DATA SUPPLIED below:
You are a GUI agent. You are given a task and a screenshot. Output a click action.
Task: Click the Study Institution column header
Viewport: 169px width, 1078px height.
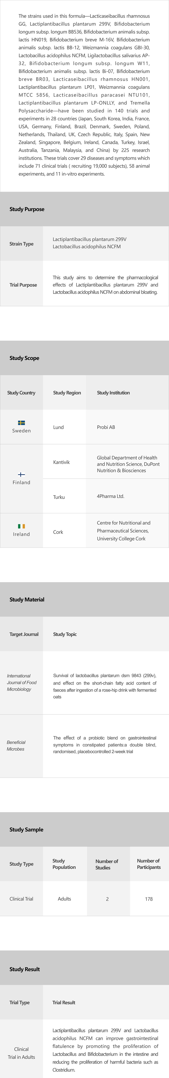(113, 393)
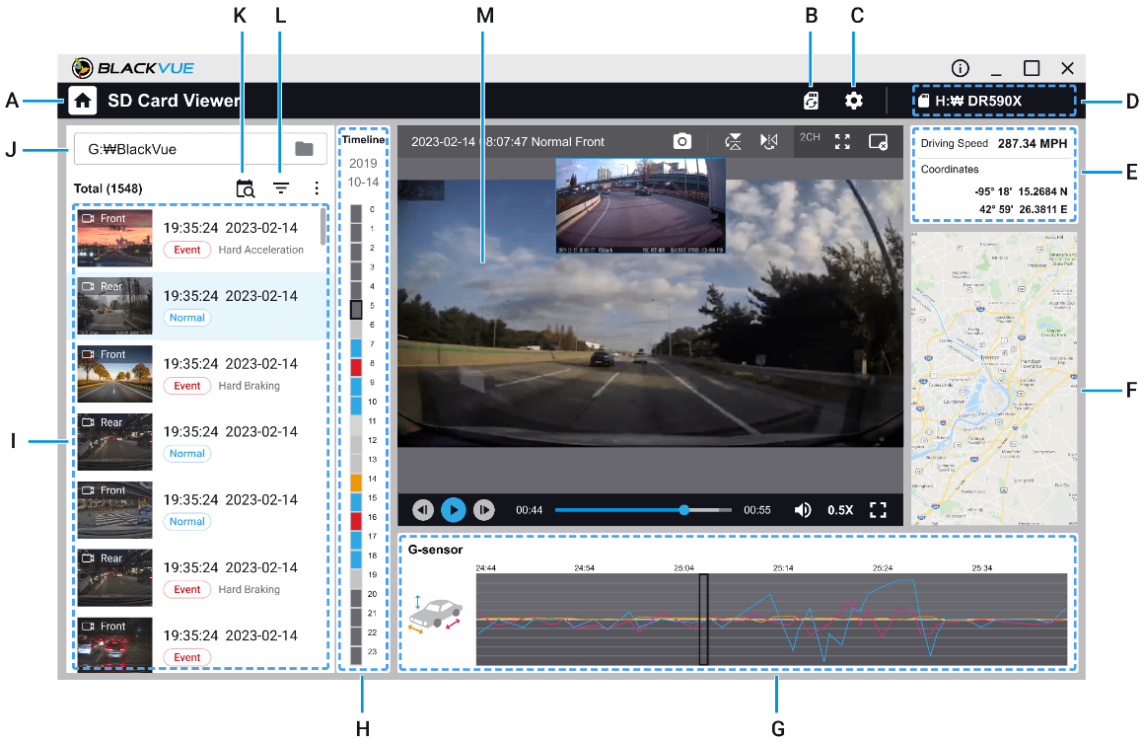The image size is (1144, 742).
Task: Click the video playback progress slider
Action: click(641, 510)
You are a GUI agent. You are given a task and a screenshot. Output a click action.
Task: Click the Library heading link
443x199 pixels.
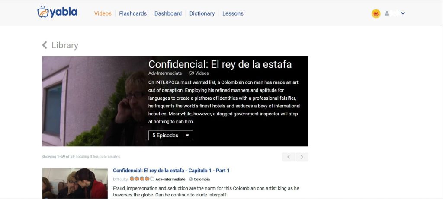coord(65,45)
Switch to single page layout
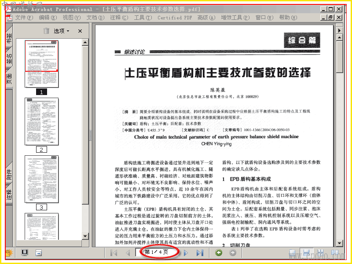 coord(292,253)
End of DATA SUPPLIED.
**WHAT IS REQUIRED:** Write out every record exactly. Leave the pictures out.

**SOLVED PROBLEM:**
You are a GUI agent. You are given a task and a screenshot. Output a click action.
Task: Click the Study Institution column header
Viewport: 169px width, 1078px height.
(113, 393)
The image size is (1144, 742).
Task: Click the video playback progress slider
Action: click(641, 510)
You are a GUI agent. You are given a task and a screenshot. Output a click action.
Task: Click the Library heading link
443x199 pixels.
coord(65,45)
Switch to single page layout
 coord(292,253)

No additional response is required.